**Data for this task:**
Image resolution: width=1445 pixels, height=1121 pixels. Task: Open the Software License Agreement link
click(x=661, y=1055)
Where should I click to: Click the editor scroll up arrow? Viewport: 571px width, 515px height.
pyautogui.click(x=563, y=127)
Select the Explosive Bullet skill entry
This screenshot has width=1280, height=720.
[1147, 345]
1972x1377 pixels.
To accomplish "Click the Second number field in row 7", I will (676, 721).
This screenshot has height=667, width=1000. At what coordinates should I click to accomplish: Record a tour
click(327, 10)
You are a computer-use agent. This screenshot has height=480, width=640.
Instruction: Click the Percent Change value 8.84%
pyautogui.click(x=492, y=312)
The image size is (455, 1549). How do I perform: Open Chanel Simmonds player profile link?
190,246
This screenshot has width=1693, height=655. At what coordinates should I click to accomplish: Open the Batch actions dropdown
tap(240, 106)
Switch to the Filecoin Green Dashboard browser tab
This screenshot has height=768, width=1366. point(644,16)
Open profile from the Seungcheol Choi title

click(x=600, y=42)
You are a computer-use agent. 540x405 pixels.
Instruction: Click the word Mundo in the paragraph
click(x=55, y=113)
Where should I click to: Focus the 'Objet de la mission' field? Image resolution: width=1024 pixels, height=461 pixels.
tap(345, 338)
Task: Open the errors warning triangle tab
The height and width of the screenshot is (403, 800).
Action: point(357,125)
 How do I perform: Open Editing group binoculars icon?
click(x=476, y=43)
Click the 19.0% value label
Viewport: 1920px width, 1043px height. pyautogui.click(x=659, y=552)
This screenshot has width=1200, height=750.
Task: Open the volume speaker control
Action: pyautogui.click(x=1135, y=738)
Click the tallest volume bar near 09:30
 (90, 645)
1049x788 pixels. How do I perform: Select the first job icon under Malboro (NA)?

**What is being asked:** Word for word, restate the lines from the one holding "The image size" to the last line of the records.

**Response to this exercise:**
The image size is (455, 1549). How do I perform: Open Chanel Simmonds player profile link?
190,246
This screenshot has width=1693, height=655. At what coordinates should I click to accomplish: Open the Batch actions dropdown
tap(240, 106)
Switch to the Filecoin Green Dashboard browser tab
This screenshot has height=768, width=1366. point(644,16)
Open profile from the Seungcheol Choi title

click(x=600, y=42)
You are a computer-use agent. 540x405 pixels.
Instruction: Click the word Mundo in the paragraph
click(x=55, y=113)
Where should I click to: Focus the 'Objet de la mission' field? Image resolution: width=1024 pixels, height=461 pixels.
tap(345, 338)
Task: Open the errors warning triangle tab
The height and width of the screenshot is (403, 800).
Action: point(357,125)
 How do I perform: Open Editing group binoculars icon?
click(x=476, y=43)
Click the 19.0% value label
Viewport: 1920px width, 1043px height. pyautogui.click(x=659, y=552)
This screenshot has width=1200, height=750.
Task: Open the volume speaker control
Action: pyautogui.click(x=1135, y=738)
Click the tallest volume bar near 09:30
 (90, 645)
1049x788 pixels. How do I perform: Select the first job icon under Malboro (NA)?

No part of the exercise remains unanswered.